**PAGE EXCERPT**
Saturday, May 30, 2009

Forced Out Of My Shell...And A Trip To The Zoo


Snap shots of Berlin.


You have to visit this church if you come to Berlin.

Megan loves tigers.

This was one beautiful tiger. ^
They dared me to kiss the pig...

So I kissed the pig...and loved it. Of course.

Classic candid moment in the Zoo gift shop. I picked up this snake and Ariel caught me making a disgusted face. It just looked kinda real and I got grossed out all of a sudden.

About 20 minutes after this picture was taken we got a good hard core German rain storm that soaked us to our knees.

rawr...bears galore.


The animals are so active and happy here. They show off a lot. :) ^
This little elephant family was so cute. The daddy kept poking, nuzzling, and wrapping his trunk around the mamma elephants face.


Dancing with a bunch of Greeks. haha. ^

Yes those are Legos. ^
I LOVE BERLIN!!!

Somehow in the last few years I have become a bit more shy than usual. Maybe I have always been a little shy and didn't realize it...but this experience has completely forced me out of my bubble. Having to walk up to a random stranger on the street and ask for directions in a language that you are not fluent in is quite scary. "Wo ist..." has become a regular sentence starter for me.

**SHORT EXERCISE**
Output the blog post about Berlin and the zoo in full, word for word. The data that comes next is separate material and is unrelated to the blog post about Berlin and the zoo.

**DATA EXTRACT**
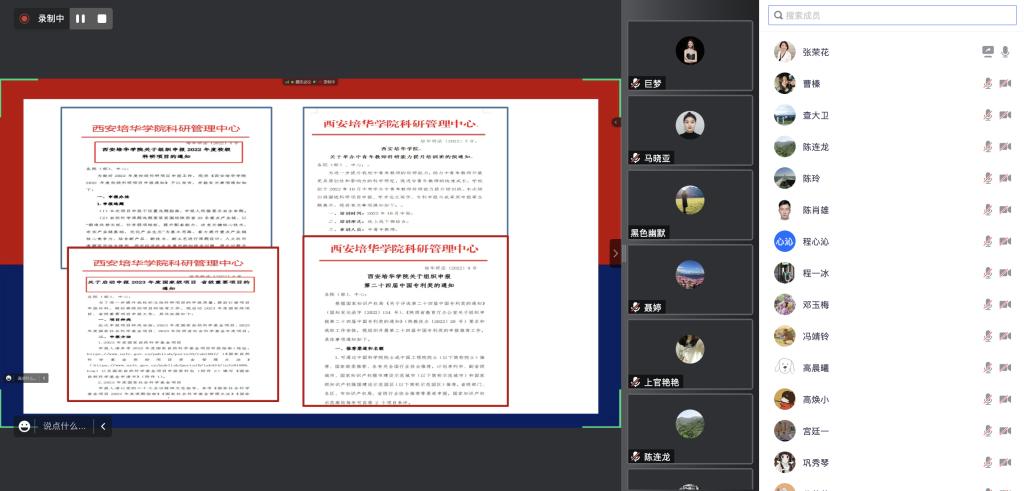Toggle the microphone for 陈肖雄

point(988,210)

**ANSWER TO THE EXERCISE**
Saturday, May 30, 2009

Forced Out Of My Shell...And A Trip To The Zoo


Snap shots of Berlin.


You have to visit this church if you come to Berlin.

Megan loves tigers.

This was one beautiful tiger. ^
They dared me to kiss the pig...

So I kissed the pig...and loved it. Of course.

Classic candid moment in the Zoo gift shop. I picked up this snake and Ariel caught me making a disgusted face. It just looked kinda real and I got grossed out all of a sudden.

About 20 minutes after this picture was taken we got a good hard core German rain storm that soaked us to our knees.

rawr...bears galore.


The animals are so active and happy here. They show off a lot. :) ^
This little elephant family was so cute. The daddy kept poking, nuzzling, and wrapping his trunk around the mamma elephants face.


Dancing with a bunch of Greeks. haha. ^

Yes those are Legos. ^
I LOVE BERLIN!!!

Somehow in the last few years I have become a bit more shy than usual. Maybe I have always been a little shy and didn't realize it...but this experience has completely forced me out of my bubble. Having to walk up to a random stranger on the street and ask for directions in a language that you are not fluent in is quite scary. "Wo ist..." has become a regular sentence starter for me.